We help children marginalised and abused by those who should protect them. We work with local organisations who are best placed to help find the most appropriate ways to prevent and help children escape from a life on the streets.
We tailor our work to the different needs of street children from country to country, city to city.
There are approximately 850,000 children living and working on the streets in Bolivia. The legal age to work is just 10.
Bolivian Census, 2012
El Salvador is currently the most deadly peacetime country, with more children murdered per capita than anywhere else in the world.
Hidden in Plain Sight, 2014.
An estimated 700,000 children don’t have a birth certificate in Guatemala.
There are around 440 million children living in India, with an estimated 40% currently in need of care and protection.

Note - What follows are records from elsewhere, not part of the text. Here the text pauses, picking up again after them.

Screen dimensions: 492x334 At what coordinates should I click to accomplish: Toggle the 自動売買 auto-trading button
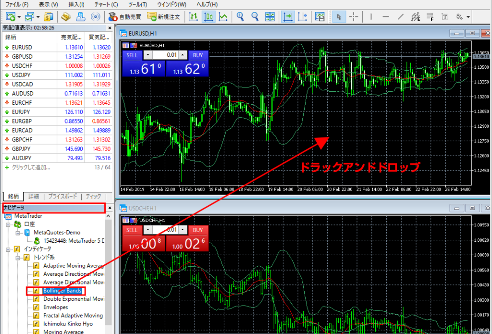(124, 17)
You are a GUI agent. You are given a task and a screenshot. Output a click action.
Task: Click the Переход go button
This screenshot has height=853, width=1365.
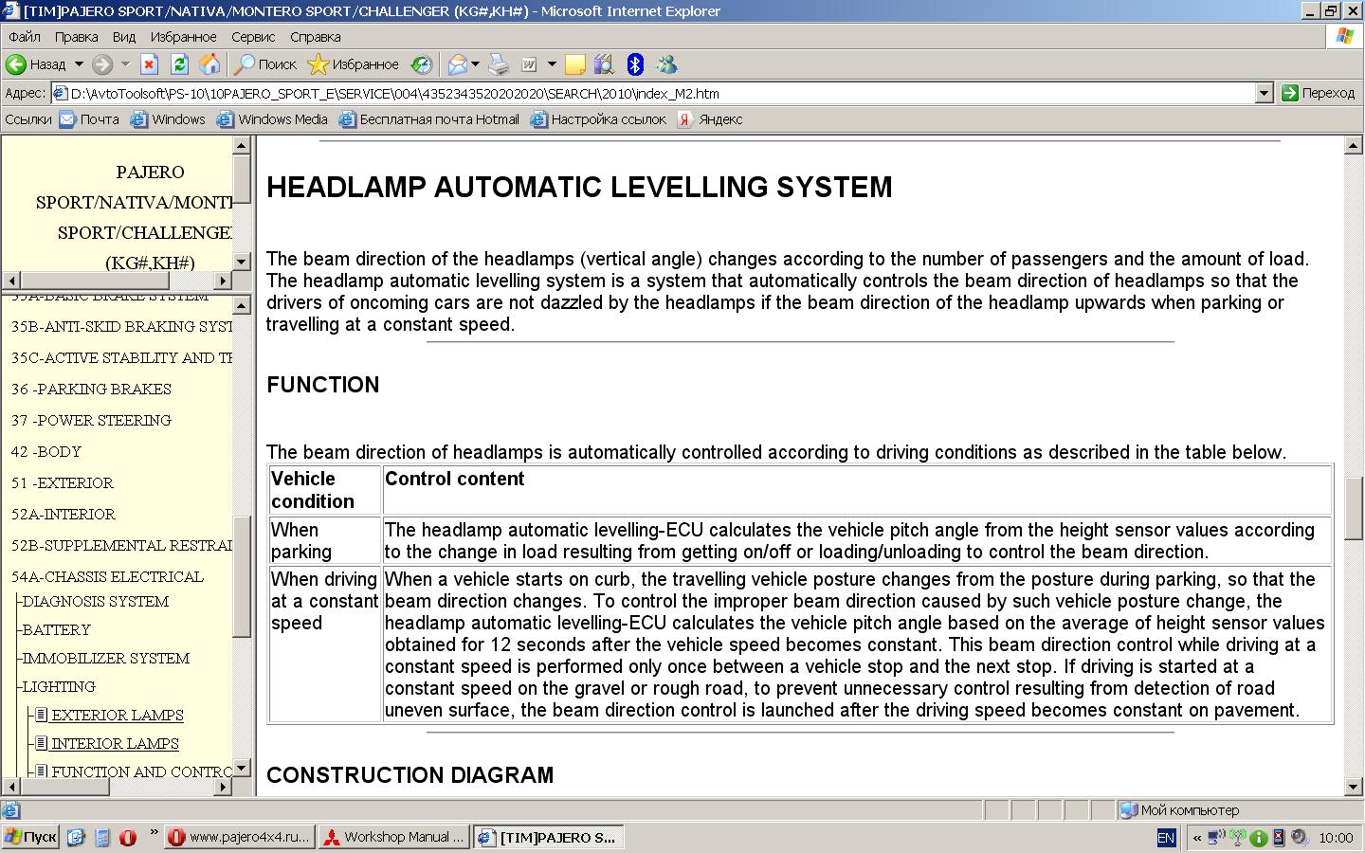tap(1318, 93)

In Delhi alone, there are over 25,000 children on the streets who are illiterate.
Save the Children and the Institute for Human Development, Surviving the Streets – 2011
In Kenya an estimated 33% of 5-14 year olds are working children.
UNICEF, State of the World’s Children - 2016
More than four-fifths of street-connected children and youths in Nepal are illiterate.

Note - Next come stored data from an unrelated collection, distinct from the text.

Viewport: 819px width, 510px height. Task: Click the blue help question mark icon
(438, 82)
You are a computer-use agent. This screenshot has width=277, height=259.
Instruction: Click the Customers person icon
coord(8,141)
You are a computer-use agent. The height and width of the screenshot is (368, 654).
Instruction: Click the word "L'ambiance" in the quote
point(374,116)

Integrated Biological and Behavioural Surveillance (IBBS) Survey among Street-Involved Children and Youths in Three Districts of Kathmandu Valley of Nepal, 2016
There are an estimated 50,000 street connected children across Sierra Leone, with around half of these in Freetown and surrounding areas such as Waterloo.
Street Child of Sierra Leone, The National Head Count of Street Children in Sierra Leone 2012 report,
In areas of poverty few children are registered at birth. Often families turn to the streets for a source of income. As they cannot legally hold a job the cycle continues as a person who does not officially exist cannot officially have children.
We help break this cycle by taking children (and sometimes their parents) through the registration process and giving them an official identity.
Regular abuse in the home or community means children believe this to be a normal and acceptable way of life. So they don't speak out and the cycle of abuse continues to drive children to the streets.
Our Child Rights Clubs help children gain the knowledge and skills to be empowered to speak out and report abuse.
When the abuse and violence becomes too much children leave home. With nowhere to go they end up living on the streets.
Street outreach helps us start the difficult and lengthy process of gaining the trust of a street child and help them to find a new life away from streets.